In the data that follows, find the line with "Screen dimensions: 784x623"; transcribe it, every later line up to the one with "This screenshot has height=278, width=534.", and that line as well, exactly and with no others.

Task input
⟨
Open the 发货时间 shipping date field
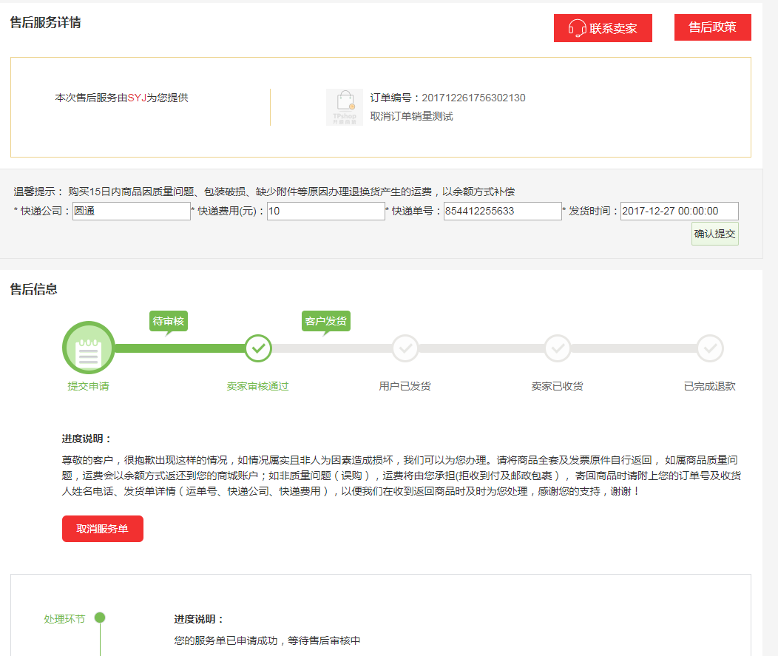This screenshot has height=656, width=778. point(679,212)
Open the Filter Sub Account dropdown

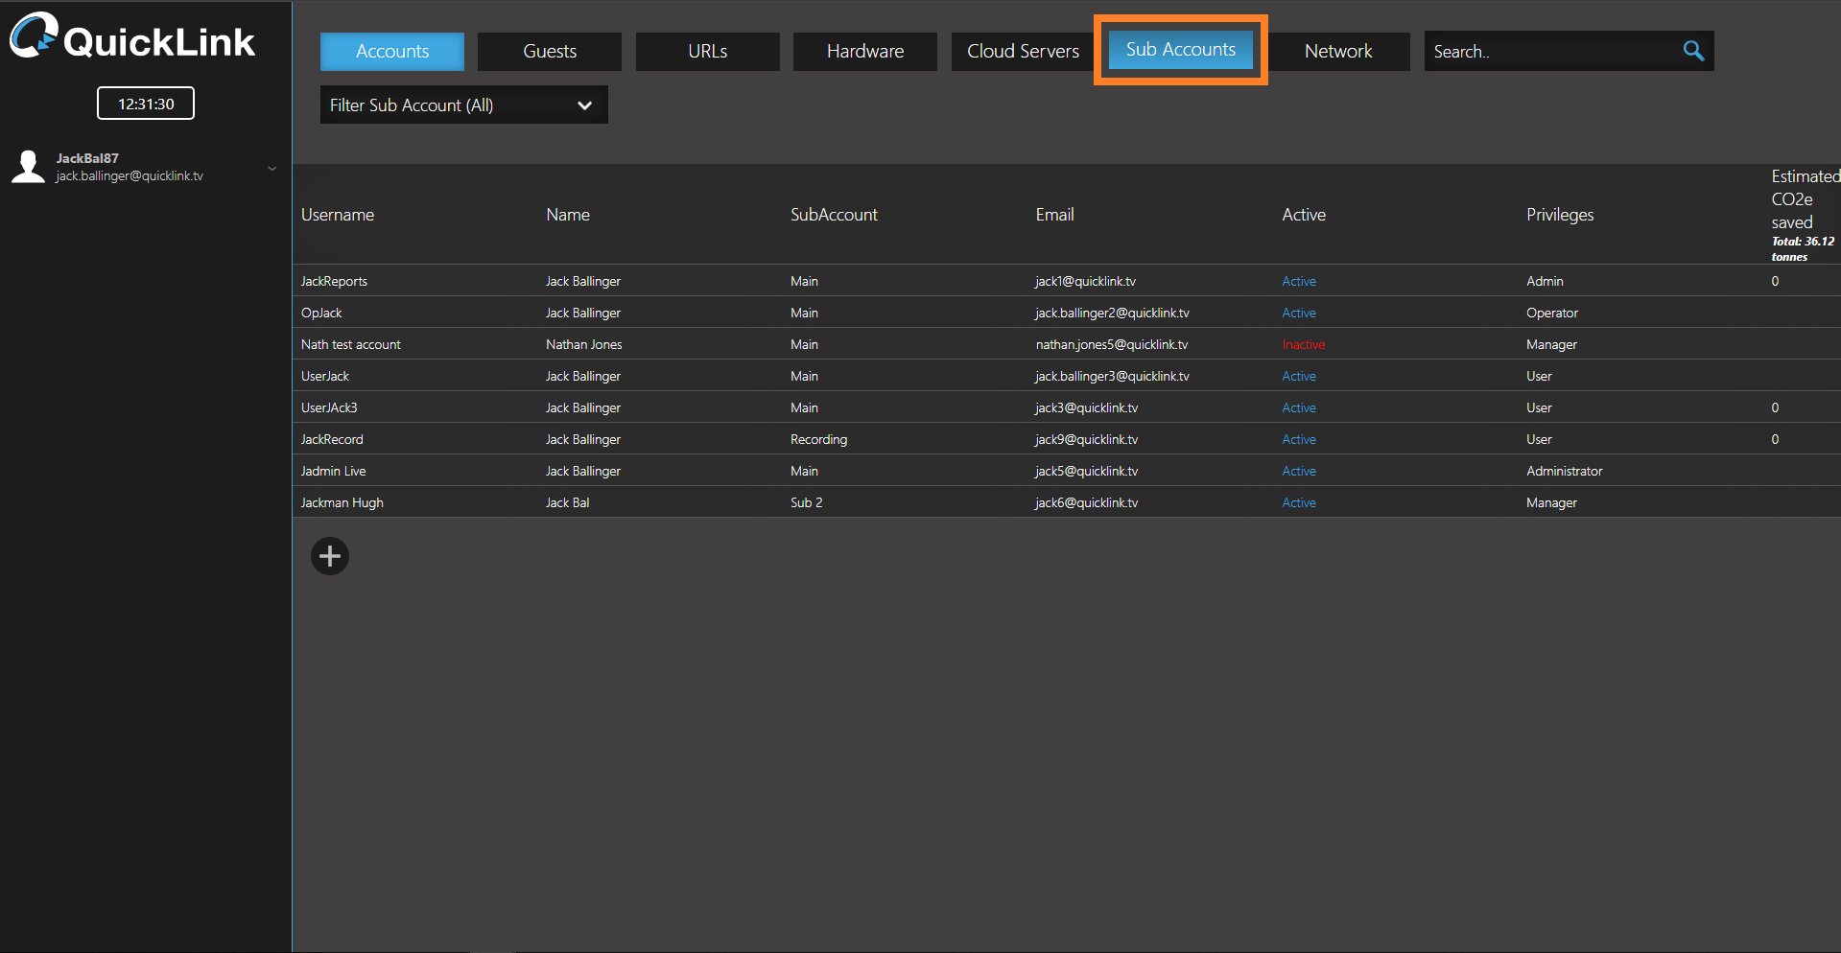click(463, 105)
⟩
⟨
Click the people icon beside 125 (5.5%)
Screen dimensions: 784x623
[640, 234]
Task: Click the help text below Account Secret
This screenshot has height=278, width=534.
⟩
Your response
Screen dimensions: 784x623
[640, 234]
Task: Click the help text below Account Secret
This screenshot has height=278, width=534.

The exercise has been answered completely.